Like most of the artists, Beyula Puntungka Napanangka paints only one story, having settled on it after exploring the range of possibilities. This is the Kalipinypa Tjukurrpa or Honey Grevillea Dreaming, of which there are two representations in the current show. They differ in scale and palette but the artist knowingly uses in both areas of colour to hold to the canvas her dynamically intricate drawing of the flower and its qualities.
 
Apart from Martha MacDonald (not in this show), Doris Bush Nungarrayi is probably the best known of the artists, with three works included. The moving story of her involvement with Papunya Tjupi, after losing her beloved husband, is described by Johnson as a redemption and “a textbook case of why a good community art centre is so much more than a business”.
 
In last year’s Desert Mob her works in charcoal on paper stood out for their elegant containment and clarity. Her large painting in the current show explores the same story, Papa Tjukurrpa or Puppy Dog Dreaming, as if in an expanded version, accumulating its many elements.
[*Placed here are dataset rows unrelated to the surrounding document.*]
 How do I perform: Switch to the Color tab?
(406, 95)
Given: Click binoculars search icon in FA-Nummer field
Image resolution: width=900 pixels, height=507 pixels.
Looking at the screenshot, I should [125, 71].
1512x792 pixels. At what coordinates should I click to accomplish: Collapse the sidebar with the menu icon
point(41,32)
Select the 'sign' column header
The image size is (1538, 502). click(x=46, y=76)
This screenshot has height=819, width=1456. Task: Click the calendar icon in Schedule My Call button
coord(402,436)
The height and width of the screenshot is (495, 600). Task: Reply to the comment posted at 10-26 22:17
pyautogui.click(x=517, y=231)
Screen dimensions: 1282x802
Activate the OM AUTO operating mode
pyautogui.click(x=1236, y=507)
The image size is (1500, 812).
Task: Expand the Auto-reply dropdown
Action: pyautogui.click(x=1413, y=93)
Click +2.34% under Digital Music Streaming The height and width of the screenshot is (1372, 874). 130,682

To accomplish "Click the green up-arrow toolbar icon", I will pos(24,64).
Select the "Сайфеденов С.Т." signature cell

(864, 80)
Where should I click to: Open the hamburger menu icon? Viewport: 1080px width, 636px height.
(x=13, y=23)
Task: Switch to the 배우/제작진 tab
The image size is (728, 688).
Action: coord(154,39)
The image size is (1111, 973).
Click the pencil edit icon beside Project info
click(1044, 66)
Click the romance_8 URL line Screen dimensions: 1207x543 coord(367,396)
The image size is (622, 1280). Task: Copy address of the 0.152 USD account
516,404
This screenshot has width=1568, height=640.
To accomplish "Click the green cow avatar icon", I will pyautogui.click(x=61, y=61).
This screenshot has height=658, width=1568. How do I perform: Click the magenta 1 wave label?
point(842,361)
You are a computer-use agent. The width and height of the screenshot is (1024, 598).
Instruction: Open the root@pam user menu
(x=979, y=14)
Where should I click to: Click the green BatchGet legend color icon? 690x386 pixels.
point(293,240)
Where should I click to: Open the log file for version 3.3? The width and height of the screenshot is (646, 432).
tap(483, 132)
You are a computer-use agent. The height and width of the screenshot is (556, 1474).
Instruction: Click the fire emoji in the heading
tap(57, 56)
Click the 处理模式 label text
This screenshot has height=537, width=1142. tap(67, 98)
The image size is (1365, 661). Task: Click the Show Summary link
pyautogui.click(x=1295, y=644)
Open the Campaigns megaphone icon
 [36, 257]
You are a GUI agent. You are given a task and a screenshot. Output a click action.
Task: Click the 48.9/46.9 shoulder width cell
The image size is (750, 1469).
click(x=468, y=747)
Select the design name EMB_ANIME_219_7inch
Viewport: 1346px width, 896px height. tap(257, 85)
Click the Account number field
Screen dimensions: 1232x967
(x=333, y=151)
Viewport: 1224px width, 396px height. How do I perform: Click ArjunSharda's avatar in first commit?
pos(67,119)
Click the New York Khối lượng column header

The two smaller works seem to do the reverse, as simpler versions of the Tjurrpinyi story (above right), an idyllic love story from her past that featured in her 2012 solo show in Sydney, the first for any Papunya Tjupi artist.
 
In a show full of individual invention, perhaps the most striking is Candy Nelson Nakamarra’s Kalipinypa (below) for the lacy transparency of its story elements over a loose meshing in watery blue lines.  Johnson describes her strategy as “an ingenious reversal of the classic Papunya sequence of background, design, infilling”. Here it is as if another painting “peeps through”.
 
This is the first group show for Papunya Tjupi in Alice Springs, after its art scene had pretty much “written off” Papunya, according to Johnson.  Far from simply trading off the art historical prestige of their community, the artists are reinvigorating with verve its proud tradition.
 
p2459 Papunya Tjupi Candy-307-17 660
 
 
 

2 COMMENTS

  1. It is a worry that women are so dominant now in the art movement.
    Traditionally women did a lot of the painting of men’s stories but had no right to paint those stories themselves.
    For example, Uta Uta Tjangala’s paintings were mostly completed by his wife but he owned the stories, some of which referred to men’s sacred sites.
    The market demanded that paintings should be completed only by one artist so the practice was discouraged.
    Then women were ‘discovered’ to have painting skills and began to be marketed in their own right.
    This was a wonderful development that reinvigorated the art market.
    But art centres became progressively women’s places and in a gender separated society they were seen as inhospitable to men.
    Some men still painted but at home and upcoming young male artists became uncommon.
    Of course there are benefits but also problems with this development.
    Art is starting to be seen as women’s business on communities.
    Women can never paint men’s stories so many of the powerful images that came out of the Papunya and Ya Ya communities in the ’70s were never seen again on canvas.
    As a personal view I think that while female artists have produced superb paintings overall Western Desert art has been watered down and become less distinctive as a result of the decline of male artists.
    Both men and women have a valuable place in the industry but more attention needs to be paid to ensuring that both have equal opportunities and support.

  2. Ralph – don’t worry that the women are painting. From my experience the men actively supported women painting. That goes back to 1993 at Kintore. Women engaged with men at Kintore to discuss the versions of stories to paint. Women wanted to paint at Kintore. Really – is Aboriginal society gender separated?